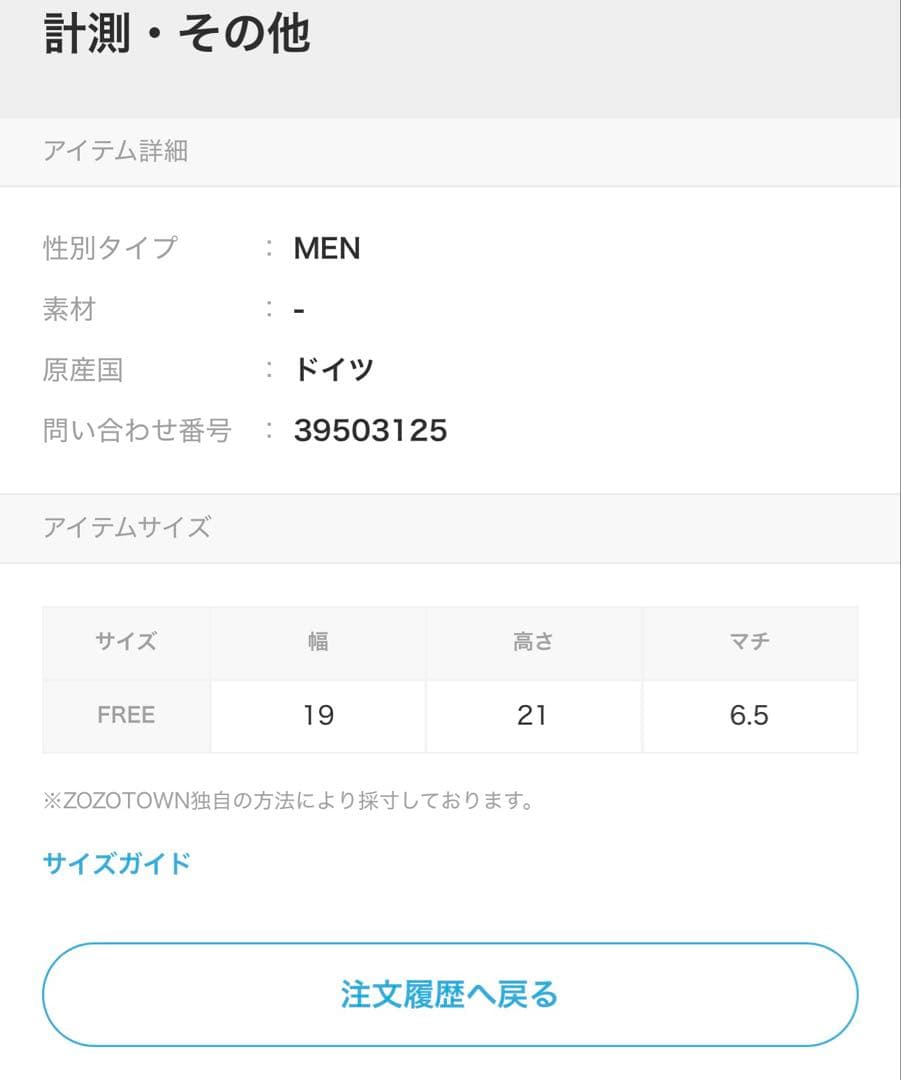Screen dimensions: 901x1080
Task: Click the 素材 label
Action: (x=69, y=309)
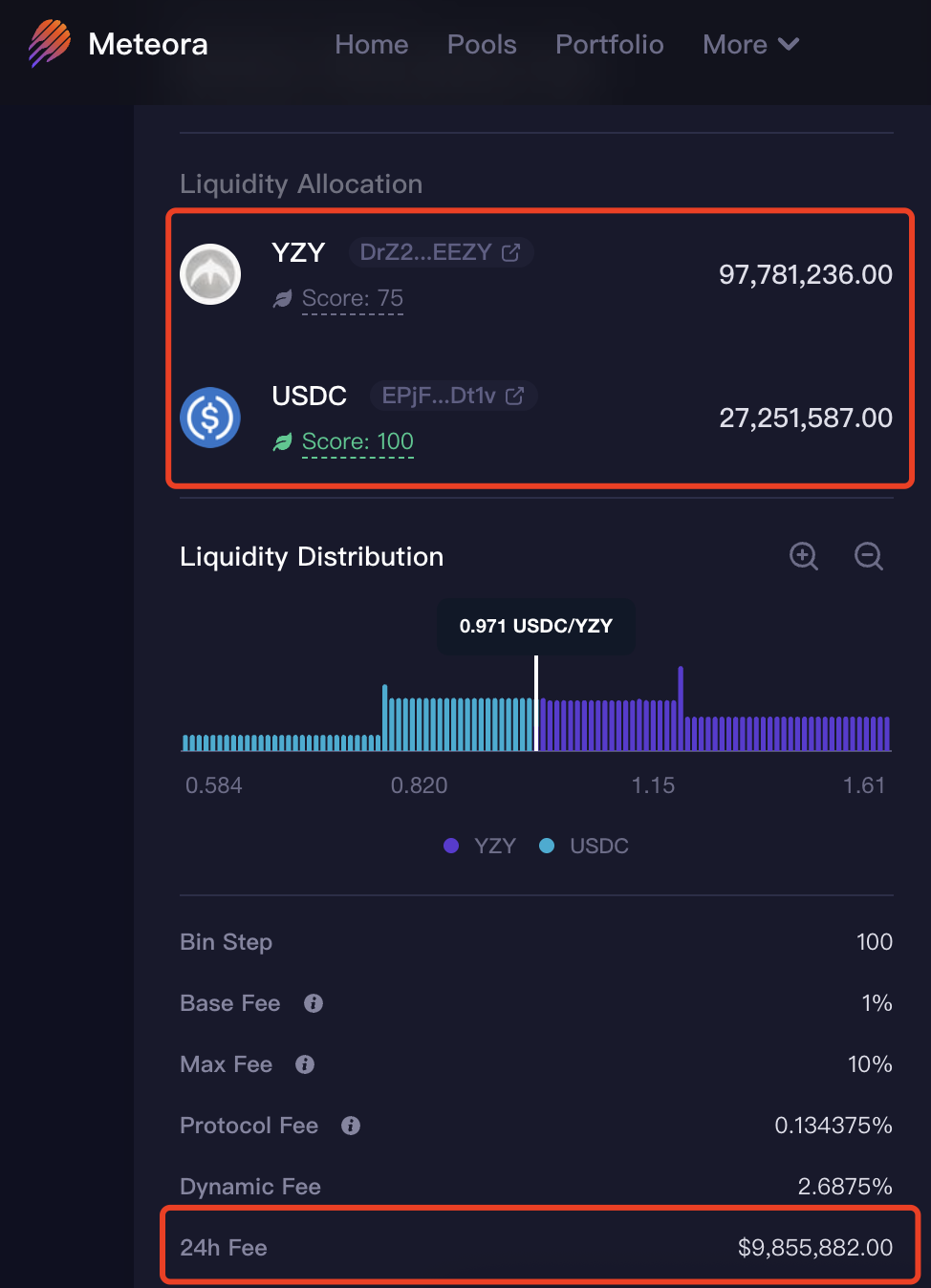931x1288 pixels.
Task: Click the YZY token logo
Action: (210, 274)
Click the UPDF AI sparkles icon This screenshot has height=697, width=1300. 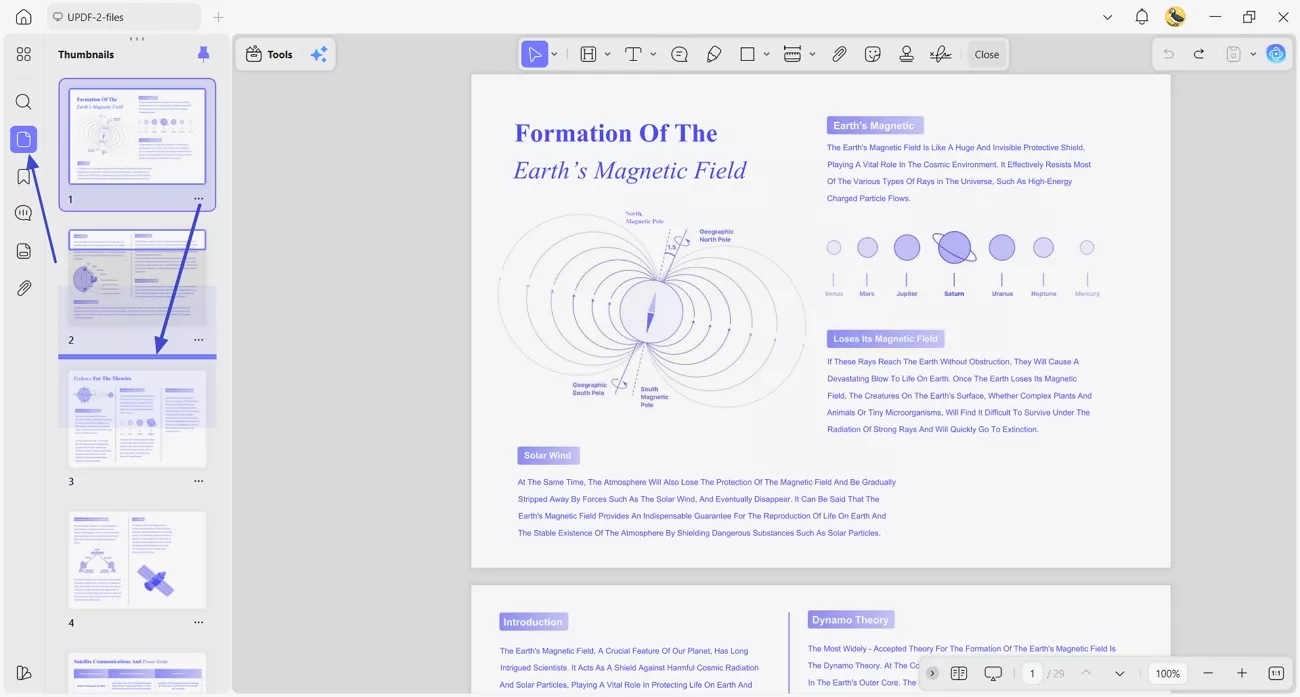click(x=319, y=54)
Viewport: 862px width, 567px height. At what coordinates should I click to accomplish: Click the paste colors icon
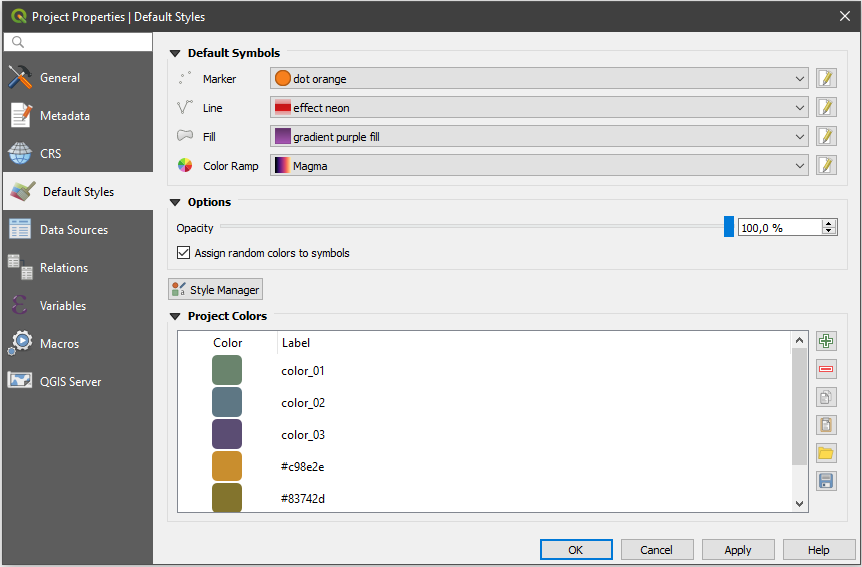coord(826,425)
● ● ● ● ● ● ●
Give again, word for word, the line containing "Viewport: 862px width, 567px" and every line after it to the end of the records; leave out the pictures.

Task answer:
Viewport: 862px width, 567px height. At what coordinates should I click to accomplish: Click the paste colors icon
coord(826,425)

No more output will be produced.